Open Amazon SageMaker Debugger Insights Dashboard - Amazon SageMaker

Open Amazon SageMaker Debugger Insights Dashboard

Open the Debugger insights dashboard on Studio to see profiling progress and results of resource utilization and system bottlenecks of your training job running on EC2 instances.

Note

Studio Debugger insights dashboard runs a Studio app on an ml.m5.4xlarge instance to process and render the visualizations. Each Debugger insights tab runs one Studio kernal session. Multiple kernal sessions for multiple Debugger insights tabs run on the single instance. When you close a Debugger insights tab, the corresponding kernel session is also closed. A Studio app remains active and accrue charges for the ml.m5.4xlarge instance usage. For information about pricing, see the Amazon SageMaker Pricing page.

Important

When you are done using the Debugger insights dashboard, you must shut down the ml.m5.4xlarge instance to avoid accruing charges. For instructions on how to shut down the instance, see Shut Down the SageMaker Debugger Insights Instance.

To open the Debugger insights dashboard


                An animated example of how to open the SageMaker Studio Debugger insights dashboard
  1. Choose the SageMakerComponents and registries icon ( ).

  2. Open the drop down menu, and choose Experiments and trials.

  3. Look up your training job name.

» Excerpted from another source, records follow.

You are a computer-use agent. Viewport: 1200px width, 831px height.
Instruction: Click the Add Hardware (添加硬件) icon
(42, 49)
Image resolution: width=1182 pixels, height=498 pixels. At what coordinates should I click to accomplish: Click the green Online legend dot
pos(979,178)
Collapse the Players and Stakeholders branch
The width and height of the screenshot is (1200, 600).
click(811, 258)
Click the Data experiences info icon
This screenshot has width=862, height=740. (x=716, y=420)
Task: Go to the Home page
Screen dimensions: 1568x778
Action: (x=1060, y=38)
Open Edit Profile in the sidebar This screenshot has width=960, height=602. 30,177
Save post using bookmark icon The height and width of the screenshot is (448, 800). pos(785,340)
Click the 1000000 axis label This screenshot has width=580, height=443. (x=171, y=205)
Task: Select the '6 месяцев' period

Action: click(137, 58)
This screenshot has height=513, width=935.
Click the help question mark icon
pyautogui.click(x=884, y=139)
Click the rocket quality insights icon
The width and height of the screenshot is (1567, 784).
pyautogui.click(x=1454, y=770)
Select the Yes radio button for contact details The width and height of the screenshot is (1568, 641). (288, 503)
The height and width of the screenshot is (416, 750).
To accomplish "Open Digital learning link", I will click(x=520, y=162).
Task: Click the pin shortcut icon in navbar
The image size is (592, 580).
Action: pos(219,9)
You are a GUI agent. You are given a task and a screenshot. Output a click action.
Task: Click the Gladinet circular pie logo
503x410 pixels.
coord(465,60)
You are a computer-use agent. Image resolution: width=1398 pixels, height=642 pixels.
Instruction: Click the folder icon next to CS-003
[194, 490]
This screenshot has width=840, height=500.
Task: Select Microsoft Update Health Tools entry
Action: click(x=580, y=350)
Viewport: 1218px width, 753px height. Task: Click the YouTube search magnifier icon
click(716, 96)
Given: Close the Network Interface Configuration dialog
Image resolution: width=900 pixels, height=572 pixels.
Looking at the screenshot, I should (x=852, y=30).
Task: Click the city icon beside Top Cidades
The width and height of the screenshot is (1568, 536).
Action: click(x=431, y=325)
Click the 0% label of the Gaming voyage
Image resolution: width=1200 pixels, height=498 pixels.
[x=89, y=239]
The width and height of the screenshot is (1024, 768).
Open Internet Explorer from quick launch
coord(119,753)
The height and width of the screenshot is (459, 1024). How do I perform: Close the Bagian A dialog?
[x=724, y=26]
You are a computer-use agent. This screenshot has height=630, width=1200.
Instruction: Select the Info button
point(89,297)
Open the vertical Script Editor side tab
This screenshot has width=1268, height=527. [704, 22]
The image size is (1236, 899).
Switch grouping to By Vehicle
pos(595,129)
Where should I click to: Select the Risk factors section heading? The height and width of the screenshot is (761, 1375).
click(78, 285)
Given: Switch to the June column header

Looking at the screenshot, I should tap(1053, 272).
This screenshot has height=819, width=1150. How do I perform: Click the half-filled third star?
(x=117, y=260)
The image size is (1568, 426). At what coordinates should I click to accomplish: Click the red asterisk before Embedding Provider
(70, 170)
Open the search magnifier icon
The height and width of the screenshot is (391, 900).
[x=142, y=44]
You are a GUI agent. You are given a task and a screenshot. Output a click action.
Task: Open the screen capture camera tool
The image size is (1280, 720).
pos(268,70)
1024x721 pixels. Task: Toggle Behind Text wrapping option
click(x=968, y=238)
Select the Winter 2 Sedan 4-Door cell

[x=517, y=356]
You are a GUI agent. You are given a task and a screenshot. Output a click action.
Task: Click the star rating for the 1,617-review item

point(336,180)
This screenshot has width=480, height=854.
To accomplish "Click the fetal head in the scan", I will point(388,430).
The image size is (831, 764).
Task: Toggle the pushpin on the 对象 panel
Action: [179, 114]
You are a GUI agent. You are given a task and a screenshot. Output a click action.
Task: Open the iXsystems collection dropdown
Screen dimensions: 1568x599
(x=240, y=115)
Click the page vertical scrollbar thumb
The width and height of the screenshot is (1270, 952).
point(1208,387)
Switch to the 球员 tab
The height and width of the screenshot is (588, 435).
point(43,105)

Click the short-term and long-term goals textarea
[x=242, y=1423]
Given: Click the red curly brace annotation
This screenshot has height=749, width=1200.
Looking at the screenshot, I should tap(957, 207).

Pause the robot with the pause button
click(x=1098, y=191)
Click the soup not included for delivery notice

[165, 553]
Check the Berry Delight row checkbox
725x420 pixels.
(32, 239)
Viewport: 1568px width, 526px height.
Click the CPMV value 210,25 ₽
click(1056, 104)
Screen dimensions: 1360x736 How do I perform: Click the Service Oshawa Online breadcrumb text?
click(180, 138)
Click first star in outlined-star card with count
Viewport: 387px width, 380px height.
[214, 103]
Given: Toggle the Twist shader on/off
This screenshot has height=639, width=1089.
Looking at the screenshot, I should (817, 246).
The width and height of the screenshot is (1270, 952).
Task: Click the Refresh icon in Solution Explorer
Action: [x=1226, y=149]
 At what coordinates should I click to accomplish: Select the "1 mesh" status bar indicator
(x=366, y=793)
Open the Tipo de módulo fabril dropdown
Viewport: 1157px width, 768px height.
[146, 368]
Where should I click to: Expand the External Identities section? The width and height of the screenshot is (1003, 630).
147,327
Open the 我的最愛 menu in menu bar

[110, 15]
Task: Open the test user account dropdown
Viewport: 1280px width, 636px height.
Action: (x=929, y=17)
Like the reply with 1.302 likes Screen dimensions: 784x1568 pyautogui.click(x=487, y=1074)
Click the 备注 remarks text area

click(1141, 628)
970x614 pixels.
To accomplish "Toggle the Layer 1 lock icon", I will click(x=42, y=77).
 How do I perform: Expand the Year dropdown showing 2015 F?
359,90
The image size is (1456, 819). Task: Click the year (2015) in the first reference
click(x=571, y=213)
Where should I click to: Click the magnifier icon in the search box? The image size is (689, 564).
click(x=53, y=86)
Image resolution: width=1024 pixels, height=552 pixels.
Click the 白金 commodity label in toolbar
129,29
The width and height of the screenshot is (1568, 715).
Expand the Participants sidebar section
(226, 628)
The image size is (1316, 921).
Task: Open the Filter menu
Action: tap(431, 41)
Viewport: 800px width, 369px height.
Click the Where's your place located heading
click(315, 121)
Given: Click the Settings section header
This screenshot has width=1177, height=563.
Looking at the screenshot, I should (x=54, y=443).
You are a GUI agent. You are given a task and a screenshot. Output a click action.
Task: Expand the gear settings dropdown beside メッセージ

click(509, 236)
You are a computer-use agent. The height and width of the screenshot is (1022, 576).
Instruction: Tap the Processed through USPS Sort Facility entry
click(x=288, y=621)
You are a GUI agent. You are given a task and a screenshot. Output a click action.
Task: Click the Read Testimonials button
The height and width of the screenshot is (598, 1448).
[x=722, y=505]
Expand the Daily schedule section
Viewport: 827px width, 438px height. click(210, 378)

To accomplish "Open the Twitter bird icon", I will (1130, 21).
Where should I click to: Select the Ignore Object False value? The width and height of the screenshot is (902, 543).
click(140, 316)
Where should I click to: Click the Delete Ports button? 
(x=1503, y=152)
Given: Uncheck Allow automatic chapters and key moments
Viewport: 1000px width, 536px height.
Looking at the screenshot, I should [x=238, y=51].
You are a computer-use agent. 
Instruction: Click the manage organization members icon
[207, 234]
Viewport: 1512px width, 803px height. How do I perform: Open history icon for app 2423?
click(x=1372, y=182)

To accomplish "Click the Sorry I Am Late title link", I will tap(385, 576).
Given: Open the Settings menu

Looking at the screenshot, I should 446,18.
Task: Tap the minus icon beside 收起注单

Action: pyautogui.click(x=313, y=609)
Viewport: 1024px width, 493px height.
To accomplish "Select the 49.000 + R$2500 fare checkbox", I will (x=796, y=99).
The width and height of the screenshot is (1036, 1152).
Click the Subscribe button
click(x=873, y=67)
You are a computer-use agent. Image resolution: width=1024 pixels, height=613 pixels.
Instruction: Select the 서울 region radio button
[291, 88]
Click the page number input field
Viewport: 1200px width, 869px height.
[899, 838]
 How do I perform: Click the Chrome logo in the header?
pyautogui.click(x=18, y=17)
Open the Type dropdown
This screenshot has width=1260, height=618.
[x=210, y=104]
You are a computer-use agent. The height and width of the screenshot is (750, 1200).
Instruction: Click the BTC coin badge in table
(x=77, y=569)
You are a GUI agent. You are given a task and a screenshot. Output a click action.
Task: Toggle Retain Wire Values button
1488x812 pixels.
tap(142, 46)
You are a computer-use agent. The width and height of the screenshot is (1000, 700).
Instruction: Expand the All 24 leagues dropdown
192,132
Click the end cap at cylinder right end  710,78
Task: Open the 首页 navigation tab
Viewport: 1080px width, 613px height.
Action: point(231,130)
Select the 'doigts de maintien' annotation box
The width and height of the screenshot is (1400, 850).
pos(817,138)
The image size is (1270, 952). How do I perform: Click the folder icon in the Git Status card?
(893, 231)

If you have not assigned a SageMaker Experiments trial component to the training job, the job is collected under the Unassigned trial components list.

  4. Right-click (or an equivalent UI interaction) to open the context menu of the training job trial component. There are two menu items to access the Debugger features on Studio: Open Debugger for insights and Open in trial details.

  5. Choose Open Debugger for insights. This opens a Debug [your-training-job-name] tab. In this tab, Debugger provides an overview of your model training performance on EC2 instances and identifies system bottleneck problems. While monitoring the system resource utilization, you can also enable profiling to capture framework metrics that consist of data from neural network operations executed during forward and backward pass and data loading. For more information about how to enable profiling using the Debugger insights dashboard controller, see Enable and Configure Debugger Profiling for Detailed Insights.

Debugger correlates the system resource utilization metrics with the framework metrics and helps identify resource-intensive operators that might be the root cause of the system bottlenecks. You can also download an aggregated Debugger profiling report. For more information, see SageMaker Debugger Insights Dashboard Controller.